We'd be happy to have you pass her pic and the message along. We were devastated after she died so horribly from that surgery. None of us wanted her to have it, but her fiance was pressuring her to get thin, and she felt that this was her only option. She suffered for hours before she died, with the blood clots closing up her lungs. It's not a kind of surgery to take lightly, even though the surgeons are selling it that way, trying to make money off of people's suffering. She was a wonderful person. I wish that she could have just made peace with her body. Some of us are never meant to be Madison Avenue thin.
Thanks,
C.
http://www.flickr.com/photos/cunisdiabolis/112872217/
i too live in dallas. there is an inordinate amount of pressure here to go the plastic surgery route.
if and when i can afford it - i will have the tummy tuck and boob lift.
3 pregnancies and nursed each baby all in five years. i want my body back...
and i don't have a problem with this personal desire. i look forward to it.
thank you for for another very thought provoking post.
Luckily, I'm still pretty okay with what I see in the mirror: I've never been okay with what I see in the mirror, but it's not so bad that I have to do anything about it. I feel sorry for celebrities because if they don't do anything, they get chided for "hitting the wall" and if they do something, then they're labeled as "freaks." NO WIN SITUATIONS!!!
I see lots of unclothed bodies in my profession. True, I don't know your history....I don't deny or make light of your angst.
BUT- you are NOT fat.

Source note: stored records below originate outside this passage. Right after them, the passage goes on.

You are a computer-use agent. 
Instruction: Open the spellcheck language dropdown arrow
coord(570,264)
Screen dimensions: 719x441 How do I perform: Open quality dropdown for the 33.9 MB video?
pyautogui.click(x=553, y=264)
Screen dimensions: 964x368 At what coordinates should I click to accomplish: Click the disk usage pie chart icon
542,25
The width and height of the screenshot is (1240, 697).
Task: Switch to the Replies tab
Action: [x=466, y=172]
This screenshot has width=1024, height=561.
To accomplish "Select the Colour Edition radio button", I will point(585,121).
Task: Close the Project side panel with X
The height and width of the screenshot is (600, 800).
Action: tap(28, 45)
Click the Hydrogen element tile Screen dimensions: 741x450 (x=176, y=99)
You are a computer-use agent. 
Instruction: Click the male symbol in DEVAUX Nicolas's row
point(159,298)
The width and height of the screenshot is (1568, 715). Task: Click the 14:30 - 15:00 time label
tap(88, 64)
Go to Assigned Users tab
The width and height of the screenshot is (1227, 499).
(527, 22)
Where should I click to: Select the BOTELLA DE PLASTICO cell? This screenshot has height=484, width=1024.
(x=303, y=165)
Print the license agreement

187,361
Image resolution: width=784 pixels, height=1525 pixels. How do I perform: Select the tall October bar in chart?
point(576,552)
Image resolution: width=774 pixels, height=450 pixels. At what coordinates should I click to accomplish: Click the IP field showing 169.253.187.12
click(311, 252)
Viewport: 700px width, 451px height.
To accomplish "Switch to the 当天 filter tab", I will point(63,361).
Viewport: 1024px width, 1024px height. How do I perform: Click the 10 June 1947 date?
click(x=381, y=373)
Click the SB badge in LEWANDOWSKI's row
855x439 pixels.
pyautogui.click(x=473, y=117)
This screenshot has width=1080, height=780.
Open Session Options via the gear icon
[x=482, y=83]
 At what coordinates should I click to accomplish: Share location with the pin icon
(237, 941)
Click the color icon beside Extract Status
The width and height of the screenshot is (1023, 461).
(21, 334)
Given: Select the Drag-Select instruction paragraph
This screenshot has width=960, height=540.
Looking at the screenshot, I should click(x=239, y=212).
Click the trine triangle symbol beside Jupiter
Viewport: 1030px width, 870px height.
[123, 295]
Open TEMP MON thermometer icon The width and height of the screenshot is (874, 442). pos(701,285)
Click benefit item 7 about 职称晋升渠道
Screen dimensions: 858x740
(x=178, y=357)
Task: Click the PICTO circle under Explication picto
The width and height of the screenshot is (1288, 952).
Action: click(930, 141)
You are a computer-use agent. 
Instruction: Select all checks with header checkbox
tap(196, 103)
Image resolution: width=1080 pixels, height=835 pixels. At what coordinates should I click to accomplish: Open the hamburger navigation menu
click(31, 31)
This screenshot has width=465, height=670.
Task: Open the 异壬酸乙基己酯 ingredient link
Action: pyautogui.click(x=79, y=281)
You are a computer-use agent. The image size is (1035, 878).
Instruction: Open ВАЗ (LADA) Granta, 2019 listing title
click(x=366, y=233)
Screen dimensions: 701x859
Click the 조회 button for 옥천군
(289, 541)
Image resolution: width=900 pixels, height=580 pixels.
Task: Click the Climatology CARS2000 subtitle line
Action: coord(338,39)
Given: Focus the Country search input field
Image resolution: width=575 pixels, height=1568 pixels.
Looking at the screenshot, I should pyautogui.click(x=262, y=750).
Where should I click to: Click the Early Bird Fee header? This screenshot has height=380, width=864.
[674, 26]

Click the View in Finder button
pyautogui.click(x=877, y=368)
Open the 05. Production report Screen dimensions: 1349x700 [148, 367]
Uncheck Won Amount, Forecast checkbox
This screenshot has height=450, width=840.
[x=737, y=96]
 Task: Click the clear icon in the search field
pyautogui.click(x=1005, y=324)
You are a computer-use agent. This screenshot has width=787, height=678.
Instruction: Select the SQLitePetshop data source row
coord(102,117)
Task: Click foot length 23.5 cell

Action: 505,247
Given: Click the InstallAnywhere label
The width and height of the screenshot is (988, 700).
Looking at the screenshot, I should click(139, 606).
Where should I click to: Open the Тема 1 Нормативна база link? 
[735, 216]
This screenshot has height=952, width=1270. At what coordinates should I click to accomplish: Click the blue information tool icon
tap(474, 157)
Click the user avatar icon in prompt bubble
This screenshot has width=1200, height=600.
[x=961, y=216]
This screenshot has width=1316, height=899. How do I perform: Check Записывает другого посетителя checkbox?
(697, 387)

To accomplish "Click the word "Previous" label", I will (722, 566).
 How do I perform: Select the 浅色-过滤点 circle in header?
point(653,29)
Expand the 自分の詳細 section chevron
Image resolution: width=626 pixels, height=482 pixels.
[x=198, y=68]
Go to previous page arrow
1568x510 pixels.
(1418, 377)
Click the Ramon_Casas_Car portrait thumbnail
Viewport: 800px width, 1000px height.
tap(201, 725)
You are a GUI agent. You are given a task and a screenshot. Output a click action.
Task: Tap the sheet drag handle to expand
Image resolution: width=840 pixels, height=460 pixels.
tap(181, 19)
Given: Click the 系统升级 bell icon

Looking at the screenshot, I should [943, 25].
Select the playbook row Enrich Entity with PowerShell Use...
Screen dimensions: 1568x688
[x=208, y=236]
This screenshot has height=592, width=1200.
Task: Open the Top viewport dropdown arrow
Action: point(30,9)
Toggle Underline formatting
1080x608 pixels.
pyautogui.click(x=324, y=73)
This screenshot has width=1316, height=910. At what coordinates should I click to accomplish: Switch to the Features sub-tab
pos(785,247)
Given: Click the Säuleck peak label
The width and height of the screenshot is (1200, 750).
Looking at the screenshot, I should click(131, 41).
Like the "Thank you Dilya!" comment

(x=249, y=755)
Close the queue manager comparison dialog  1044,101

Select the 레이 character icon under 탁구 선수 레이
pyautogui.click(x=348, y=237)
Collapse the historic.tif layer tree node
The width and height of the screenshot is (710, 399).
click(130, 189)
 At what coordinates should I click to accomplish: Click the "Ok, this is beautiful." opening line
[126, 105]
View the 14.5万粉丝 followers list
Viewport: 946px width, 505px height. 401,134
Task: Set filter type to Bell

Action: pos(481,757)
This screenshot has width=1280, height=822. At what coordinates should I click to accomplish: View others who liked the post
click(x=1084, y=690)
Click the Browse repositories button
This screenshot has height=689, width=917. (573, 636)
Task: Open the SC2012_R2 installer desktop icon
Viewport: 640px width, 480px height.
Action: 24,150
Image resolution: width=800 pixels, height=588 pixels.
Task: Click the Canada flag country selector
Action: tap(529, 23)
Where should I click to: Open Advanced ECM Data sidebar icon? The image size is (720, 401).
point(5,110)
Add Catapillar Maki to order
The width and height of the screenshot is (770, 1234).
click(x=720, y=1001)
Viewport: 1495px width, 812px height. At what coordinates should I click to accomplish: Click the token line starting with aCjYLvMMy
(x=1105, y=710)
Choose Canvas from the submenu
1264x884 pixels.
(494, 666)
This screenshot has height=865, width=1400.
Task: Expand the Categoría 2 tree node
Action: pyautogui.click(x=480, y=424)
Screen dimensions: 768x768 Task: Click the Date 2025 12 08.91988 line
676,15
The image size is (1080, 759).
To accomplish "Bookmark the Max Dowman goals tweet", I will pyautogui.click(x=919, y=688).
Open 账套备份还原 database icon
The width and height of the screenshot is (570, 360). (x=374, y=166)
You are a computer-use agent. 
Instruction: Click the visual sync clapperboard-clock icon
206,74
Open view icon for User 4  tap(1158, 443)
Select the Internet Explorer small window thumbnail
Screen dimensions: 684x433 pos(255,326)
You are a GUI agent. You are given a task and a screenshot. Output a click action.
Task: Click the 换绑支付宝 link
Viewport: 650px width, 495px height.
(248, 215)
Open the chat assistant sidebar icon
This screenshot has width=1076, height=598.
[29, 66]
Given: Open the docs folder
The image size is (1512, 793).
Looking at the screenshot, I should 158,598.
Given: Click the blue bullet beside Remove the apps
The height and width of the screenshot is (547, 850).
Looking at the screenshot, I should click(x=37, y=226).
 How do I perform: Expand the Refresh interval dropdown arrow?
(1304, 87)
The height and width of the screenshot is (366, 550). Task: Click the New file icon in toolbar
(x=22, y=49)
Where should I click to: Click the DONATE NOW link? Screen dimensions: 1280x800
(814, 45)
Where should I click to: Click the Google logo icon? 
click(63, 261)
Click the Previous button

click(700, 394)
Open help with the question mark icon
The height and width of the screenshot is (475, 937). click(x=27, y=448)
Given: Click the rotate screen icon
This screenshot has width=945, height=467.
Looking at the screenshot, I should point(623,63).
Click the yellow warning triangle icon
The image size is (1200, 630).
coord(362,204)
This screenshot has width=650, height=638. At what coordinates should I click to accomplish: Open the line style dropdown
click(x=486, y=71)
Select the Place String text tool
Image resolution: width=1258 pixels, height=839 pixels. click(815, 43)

I have seen fat. You are NOT ugly. I have seen ugly. And you are very talented.
In my book, you're a package.
You are amazing. So glad I found your blog (by way of The Fat Girl). Thank you for you.
I have been following your blog....I used to work with your father and someone here at work told me about your site....it's awesome and your pictures are awesome and your commentary is awesome.....just wanted to let you know.
Thank you all. Sorry I've been away the last week or two. My computer is going under the knife next week, so hopefully all will be well again soon!
reasterw - thanks - my dad says hi.
Wow. This is a phenomenal picture. Impressive.